:: Record list ::
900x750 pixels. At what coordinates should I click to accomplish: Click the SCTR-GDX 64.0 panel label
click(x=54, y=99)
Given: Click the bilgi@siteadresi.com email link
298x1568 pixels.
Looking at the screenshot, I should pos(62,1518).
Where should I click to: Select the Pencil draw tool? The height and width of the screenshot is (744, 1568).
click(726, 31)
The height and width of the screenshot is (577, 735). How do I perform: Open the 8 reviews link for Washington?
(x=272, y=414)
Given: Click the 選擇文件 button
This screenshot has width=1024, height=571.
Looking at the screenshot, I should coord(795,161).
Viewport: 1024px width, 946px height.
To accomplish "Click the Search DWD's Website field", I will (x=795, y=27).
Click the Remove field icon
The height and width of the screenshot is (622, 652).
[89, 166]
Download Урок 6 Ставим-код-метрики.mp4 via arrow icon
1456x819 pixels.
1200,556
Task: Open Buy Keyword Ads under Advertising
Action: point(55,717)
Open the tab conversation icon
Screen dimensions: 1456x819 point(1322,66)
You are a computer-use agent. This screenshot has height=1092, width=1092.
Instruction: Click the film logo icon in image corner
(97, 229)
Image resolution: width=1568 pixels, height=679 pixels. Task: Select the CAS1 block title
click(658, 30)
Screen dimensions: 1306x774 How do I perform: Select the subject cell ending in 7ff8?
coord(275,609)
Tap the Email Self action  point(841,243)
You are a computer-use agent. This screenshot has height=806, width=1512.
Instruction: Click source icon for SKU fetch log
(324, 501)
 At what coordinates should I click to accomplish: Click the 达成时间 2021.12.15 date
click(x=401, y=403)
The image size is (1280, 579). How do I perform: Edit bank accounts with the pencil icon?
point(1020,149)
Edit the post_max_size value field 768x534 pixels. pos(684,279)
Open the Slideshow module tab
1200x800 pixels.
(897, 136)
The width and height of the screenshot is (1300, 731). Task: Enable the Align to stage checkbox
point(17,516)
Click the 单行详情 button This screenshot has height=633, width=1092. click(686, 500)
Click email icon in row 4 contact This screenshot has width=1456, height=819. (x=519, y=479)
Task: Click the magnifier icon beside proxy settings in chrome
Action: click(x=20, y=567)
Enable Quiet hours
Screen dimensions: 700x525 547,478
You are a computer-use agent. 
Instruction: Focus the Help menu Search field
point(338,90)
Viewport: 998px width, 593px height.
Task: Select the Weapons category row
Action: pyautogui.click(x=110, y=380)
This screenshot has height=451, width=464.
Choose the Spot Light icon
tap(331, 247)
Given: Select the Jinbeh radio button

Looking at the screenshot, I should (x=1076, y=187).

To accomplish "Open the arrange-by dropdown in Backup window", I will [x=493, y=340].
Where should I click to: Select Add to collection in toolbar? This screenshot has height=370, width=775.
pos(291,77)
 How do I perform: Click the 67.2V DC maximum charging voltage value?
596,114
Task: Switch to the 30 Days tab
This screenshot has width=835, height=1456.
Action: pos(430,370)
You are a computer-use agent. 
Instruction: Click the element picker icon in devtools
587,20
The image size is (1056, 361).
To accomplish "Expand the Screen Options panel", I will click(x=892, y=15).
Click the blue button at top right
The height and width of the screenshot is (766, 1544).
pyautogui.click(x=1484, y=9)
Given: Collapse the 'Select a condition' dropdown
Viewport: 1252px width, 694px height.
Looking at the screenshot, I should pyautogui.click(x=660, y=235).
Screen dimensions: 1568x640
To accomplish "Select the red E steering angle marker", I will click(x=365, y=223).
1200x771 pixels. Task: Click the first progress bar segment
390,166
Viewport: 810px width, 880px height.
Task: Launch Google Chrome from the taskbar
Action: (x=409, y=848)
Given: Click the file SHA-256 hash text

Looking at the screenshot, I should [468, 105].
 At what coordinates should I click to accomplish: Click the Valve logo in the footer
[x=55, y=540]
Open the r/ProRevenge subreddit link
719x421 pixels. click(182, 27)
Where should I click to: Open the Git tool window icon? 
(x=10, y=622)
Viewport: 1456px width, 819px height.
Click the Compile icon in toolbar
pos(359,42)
:::
▶ Work to do
Return every one of the rows above word for word, without any changes.

▶ Response
900x750 pixels. At what coordinates should I click to accomplish: Click the SCTR-GDX 64.0 panel label
click(x=54, y=99)
Given: Click the bilgi@siteadresi.com email link
298x1568 pixels.
Looking at the screenshot, I should pos(62,1518).
Where should I click to: Select the Pencil draw tool? The height and width of the screenshot is (744, 1568).
click(726, 31)
The height and width of the screenshot is (577, 735). How do I perform: Open the 8 reviews link for Washington?
(x=272, y=414)
Given: Click the 選擇文件 button
This screenshot has width=1024, height=571.
Looking at the screenshot, I should coord(795,161).
Viewport: 1024px width, 946px height.
To accomplish "Click the Search DWD's Website field", I will (x=795, y=27).
Click the Remove field icon
The height and width of the screenshot is (622, 652).
[89, 166]
Download Урок 6 Ставим-код-метрики.mp4 via arrow icon
1456x819 pixels.
1200,556
Task: Open Buy Keyword Ads under Advertising
Action: point(55,717)
Open the tab conversation icon
Screen dimensions: 1456x819 point(1322,66)
You are a computer-use agent. This screenshot has height=1092, width=1092.
Instruction: Click the film logo icon in image corner
(97, 229)
Image resolution: width=1568 pixels, height=679 pixels. Task: Select the CAS1 block title
click(658, 30)
Screen dimensions: 1306x774 How do I perform: Select the subject cell ending in 7ff8?
coord(275,609)
Tap the Email Self action  point(841,243)
You are a computer-use agent. This screenshot has height=806, width=1512.
Instruction: Click source icon for SKU fetch log
(324, 501)
 At what coordinates should I click to accomplish: Click the 达成时间 2021.12.15 date
click(x=401, y=403)
The image size is (1280, 579). How do I perform: Edit bank accounts with the pencil icon?
point(1020,149)
Edit the post_max_size value field 768x534 pixels. pos(684,279)
Open the Slideshow module tab
1200x800 pixels.
(897, 136)
The width and height of the screenshot is (1300, 731). Task: Enable the Align to stage checkbox
point(17,516)
Click the 单行详情 button This screenshot has height=633, width=1092. click(686, 500)
Click email icon in row 4 contact This screenshot has width=1456, height=819. (x=519, y=479)
Task: Click the magnifier icon beside proxy settings in chrome
Action: click(x=20, y=567)
Enable Quiet hours
Screen dimensions: 700x525 547,478
You are a computer-use agent. 
Instruction: Focus the Help menu Search field
point(338,90)
Viewport: 998px width, 593px height.
Task: Select the Weapons category row
Action: pyautogui.click(x=110, y=380)
This screenshot has height=451, width=464.
Choose the Spot Light icon
tap(331, 247)
Given: Select the Jinbeh radio button

Looking at the screenshot, I should (x=1076, y=187).

To accomplish "Open the arrange-by dropdown in Backup window", I will [x=493, y=340].
Where should I click to: Select Add to collection in toolbar? This screenshot has height=370, width=775.
pos(291,77)
 How do I perform: Click the 67.2V DC maximum charging voltage value?
596,114
Task: Switch to the 30 Days tab
This screenshot has width=835, height=1456.
Action: pos(430,370)
You are a computer-use agent. 
Instruction: Click the element picker icon in devtools
587,20
The image size is (1056, 361).
To accomplish "Expand the Screen Options panel", I will click(x=892, y=15).
Click the blue button at top right
The height and width of the screenshot is (766, 1544).
pyautogui.click(x=1484, y=9)
Given: Collapse the 'Select a condition' dropdown
Viewport: 1252px width, 694px height.
Looking at the screenshot, I should pyautogui.click(x=660, y=235).
Screen dimensions: 1568x640
To accomplish "Select the red E steering angle marker", I will click(x=365, y=223).
1200x771 pixels. Task: Click the first progress bar segment
390,166
Viewport: 810px width, 880px height.
Task: Launch Google Chrome from the taskbar
Action: (x=409, y=848)
Given: Click the file SHA-256 hash text

Looking at the screenshot, I should [468, 105].
 At what coordinates should I click to accomplish: Click the Valve logo in the footer
[x=55, y=540]
Open the r/ProRevenge subreddit link
719x421 pixels. click(182, 27)
Where should I click to: Open the Git tool window icon? 
(x=10, y=622)
Viewport: 1456px width, 819px height.
Click the Compile icon in toolbar
pos(359,42)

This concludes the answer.